Data provided:

* * * *

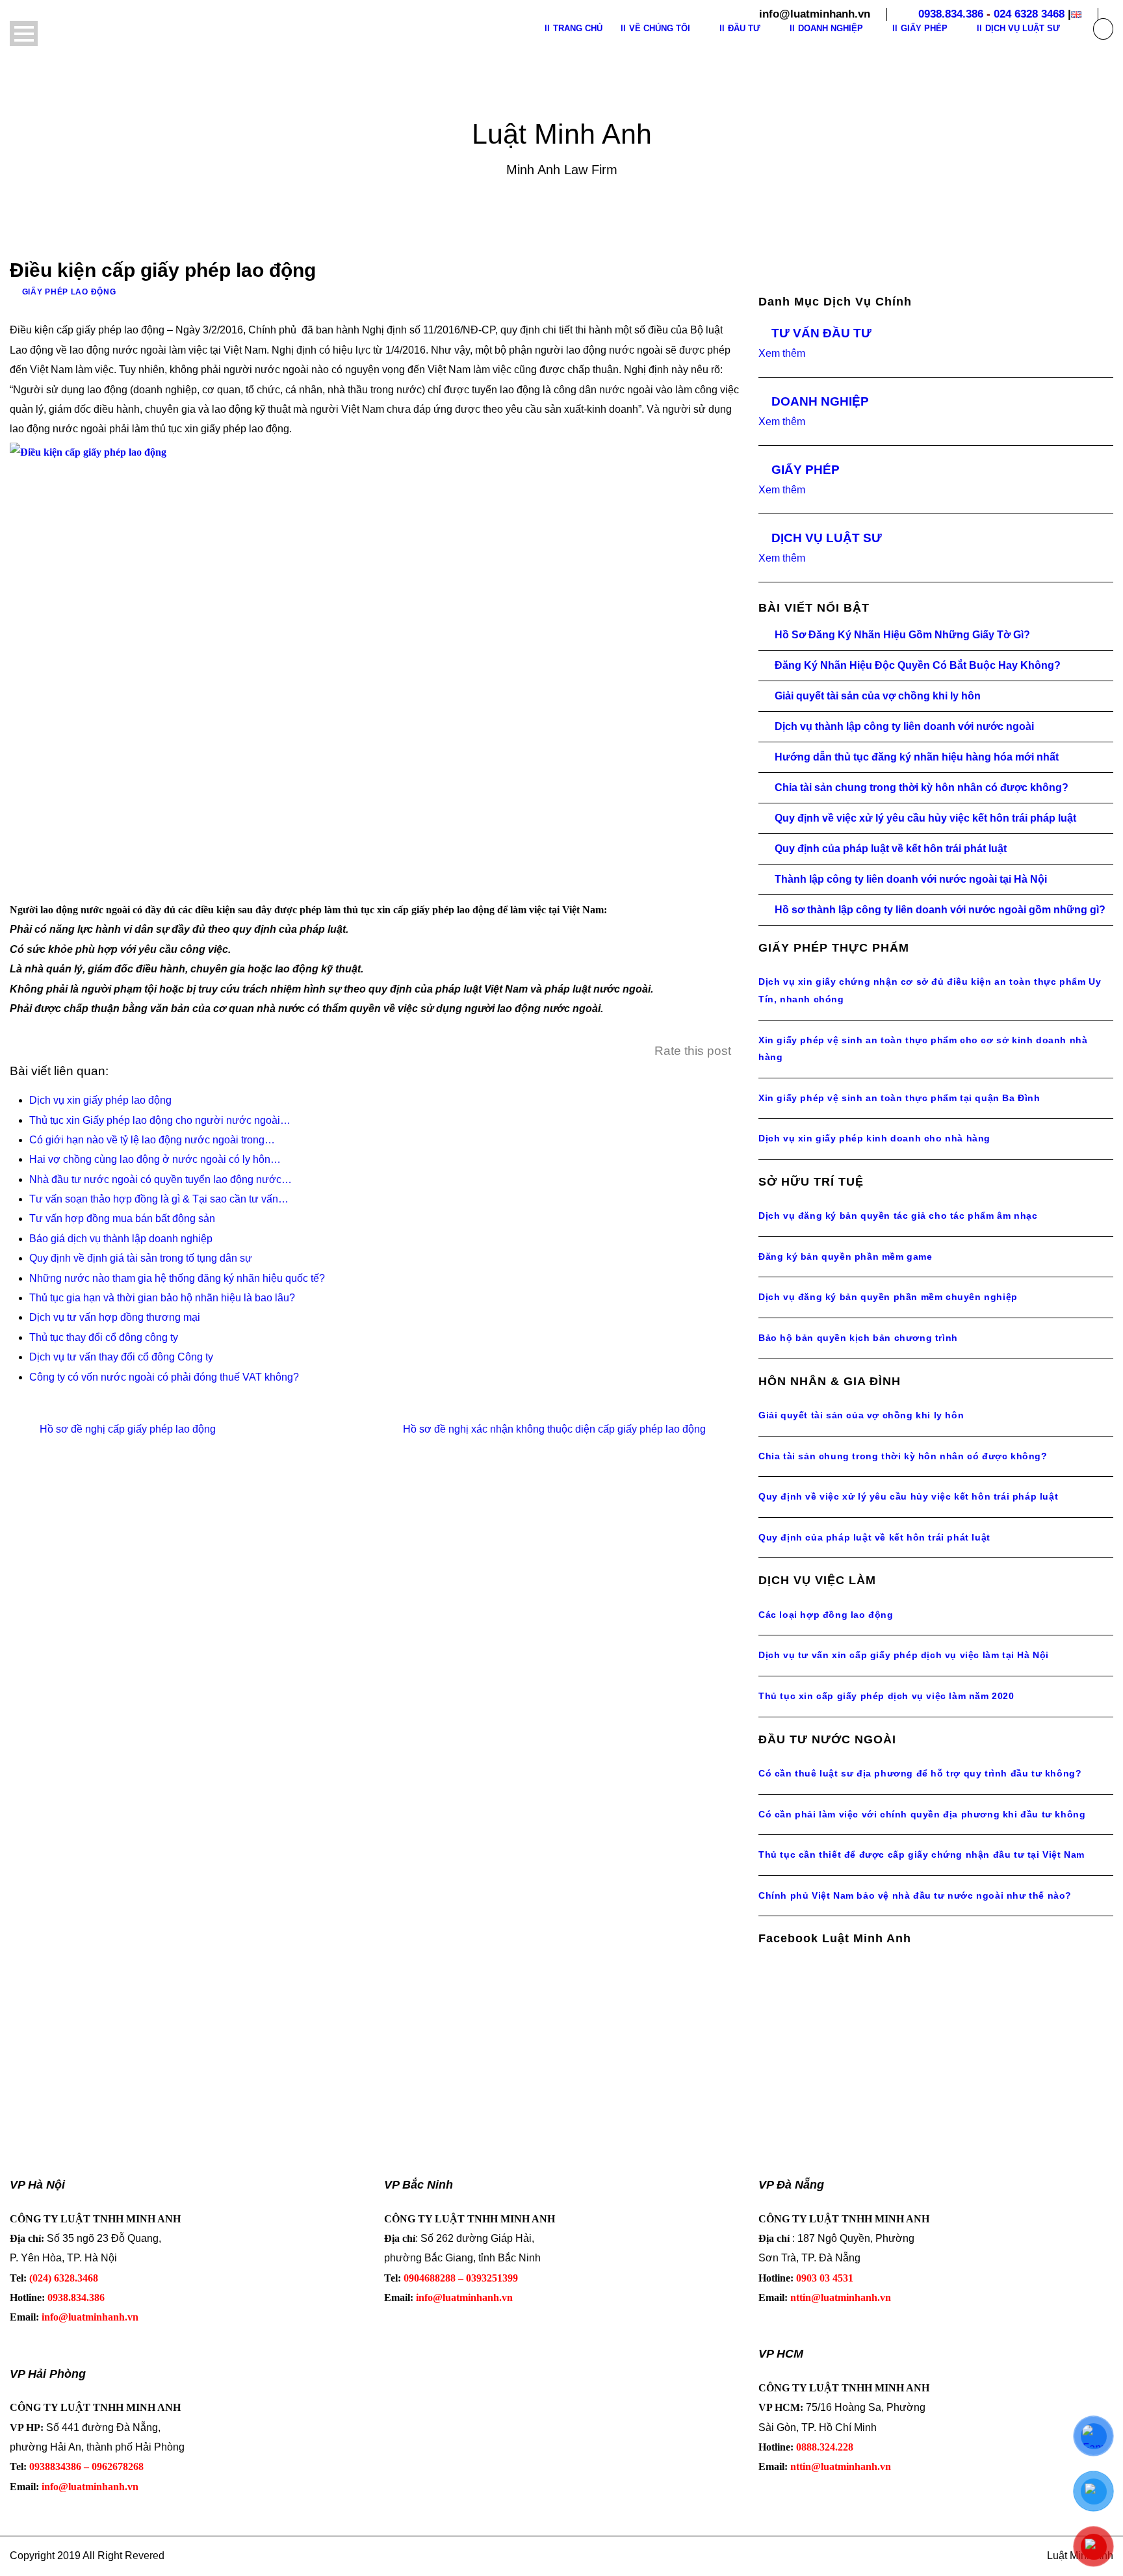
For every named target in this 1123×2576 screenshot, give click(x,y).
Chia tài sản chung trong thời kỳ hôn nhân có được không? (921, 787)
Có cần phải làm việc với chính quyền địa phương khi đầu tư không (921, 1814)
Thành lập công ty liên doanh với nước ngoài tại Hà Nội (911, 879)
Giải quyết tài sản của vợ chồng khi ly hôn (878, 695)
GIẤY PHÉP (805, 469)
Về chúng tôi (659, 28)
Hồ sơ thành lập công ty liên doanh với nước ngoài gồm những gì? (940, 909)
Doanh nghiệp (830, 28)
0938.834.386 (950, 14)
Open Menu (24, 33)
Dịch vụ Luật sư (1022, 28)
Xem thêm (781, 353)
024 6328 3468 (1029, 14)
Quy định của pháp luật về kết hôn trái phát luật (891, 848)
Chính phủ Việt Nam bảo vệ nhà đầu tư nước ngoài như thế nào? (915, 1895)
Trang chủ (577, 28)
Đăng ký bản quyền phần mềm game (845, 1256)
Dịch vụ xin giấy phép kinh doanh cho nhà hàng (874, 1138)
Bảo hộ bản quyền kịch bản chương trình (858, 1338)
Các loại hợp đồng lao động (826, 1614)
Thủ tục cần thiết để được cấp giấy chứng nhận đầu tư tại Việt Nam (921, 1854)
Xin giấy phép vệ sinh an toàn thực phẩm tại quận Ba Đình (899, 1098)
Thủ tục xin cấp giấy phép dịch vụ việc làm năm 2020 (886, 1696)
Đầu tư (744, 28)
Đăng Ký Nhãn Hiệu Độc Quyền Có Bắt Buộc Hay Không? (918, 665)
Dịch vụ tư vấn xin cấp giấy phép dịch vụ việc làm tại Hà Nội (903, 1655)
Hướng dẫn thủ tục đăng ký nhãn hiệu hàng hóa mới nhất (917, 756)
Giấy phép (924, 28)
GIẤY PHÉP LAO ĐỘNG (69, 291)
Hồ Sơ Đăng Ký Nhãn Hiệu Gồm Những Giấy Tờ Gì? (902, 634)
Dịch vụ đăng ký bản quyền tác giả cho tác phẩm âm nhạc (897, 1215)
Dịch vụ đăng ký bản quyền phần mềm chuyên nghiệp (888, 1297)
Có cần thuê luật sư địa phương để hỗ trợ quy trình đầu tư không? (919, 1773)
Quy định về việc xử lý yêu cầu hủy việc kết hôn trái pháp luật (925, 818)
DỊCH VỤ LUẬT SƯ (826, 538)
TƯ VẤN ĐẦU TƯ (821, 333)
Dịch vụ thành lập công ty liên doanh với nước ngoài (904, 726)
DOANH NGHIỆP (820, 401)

* * * *

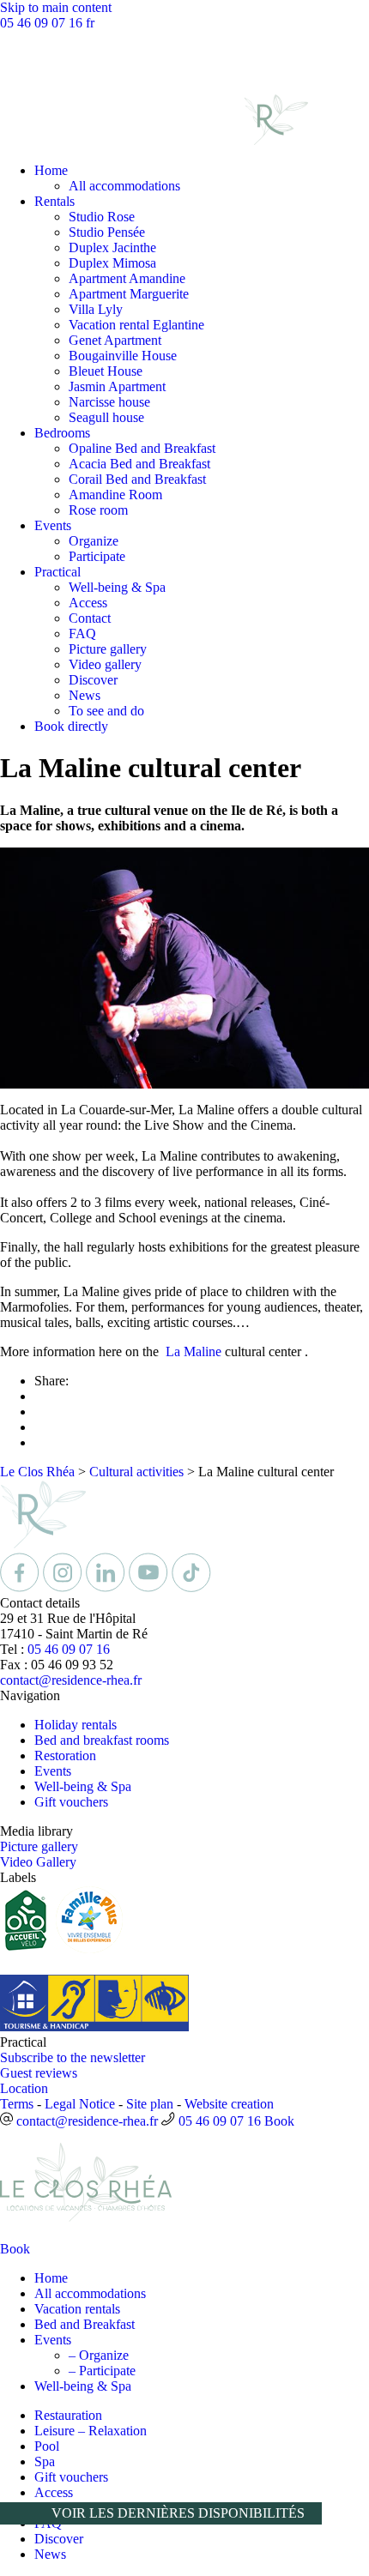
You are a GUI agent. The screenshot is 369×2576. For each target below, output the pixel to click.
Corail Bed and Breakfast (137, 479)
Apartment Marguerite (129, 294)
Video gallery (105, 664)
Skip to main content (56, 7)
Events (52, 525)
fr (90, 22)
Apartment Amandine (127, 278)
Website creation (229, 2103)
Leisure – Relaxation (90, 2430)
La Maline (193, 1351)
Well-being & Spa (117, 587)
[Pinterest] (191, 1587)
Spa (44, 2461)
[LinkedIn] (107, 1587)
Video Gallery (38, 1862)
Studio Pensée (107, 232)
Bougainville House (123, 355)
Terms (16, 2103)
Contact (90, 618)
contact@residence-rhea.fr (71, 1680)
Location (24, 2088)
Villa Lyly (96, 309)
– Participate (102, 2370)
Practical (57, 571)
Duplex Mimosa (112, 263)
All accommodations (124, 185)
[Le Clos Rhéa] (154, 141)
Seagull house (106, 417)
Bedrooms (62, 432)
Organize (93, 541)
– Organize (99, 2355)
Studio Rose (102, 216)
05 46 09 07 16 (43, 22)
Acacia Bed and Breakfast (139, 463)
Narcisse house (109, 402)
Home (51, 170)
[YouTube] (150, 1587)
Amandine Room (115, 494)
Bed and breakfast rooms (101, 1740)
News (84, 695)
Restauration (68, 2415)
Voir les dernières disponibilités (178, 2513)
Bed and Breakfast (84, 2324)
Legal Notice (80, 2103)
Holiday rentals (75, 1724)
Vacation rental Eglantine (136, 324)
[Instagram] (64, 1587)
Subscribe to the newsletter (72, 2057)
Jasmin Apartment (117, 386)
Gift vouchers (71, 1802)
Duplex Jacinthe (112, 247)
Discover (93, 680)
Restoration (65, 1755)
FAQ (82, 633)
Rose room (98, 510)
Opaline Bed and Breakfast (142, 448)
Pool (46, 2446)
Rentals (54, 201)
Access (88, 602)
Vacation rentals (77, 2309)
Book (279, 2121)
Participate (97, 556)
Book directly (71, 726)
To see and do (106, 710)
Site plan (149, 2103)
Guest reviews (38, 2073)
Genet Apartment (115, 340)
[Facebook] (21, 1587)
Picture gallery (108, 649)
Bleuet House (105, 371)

* * * *

What is required: Among the lines of the preceding data, which ones hold the word "công"? List them.

Response to this exercise:
Thành lập công ty liên doanh với nước ngoài tại Hà Nội (911, 879)
Hồ sơ thành lập công ty liên doanh với nước ngoài gồm những gì? (940, 909)
Dịch vụ thành lập công ty liên doanh với nước ngoài (904, 726)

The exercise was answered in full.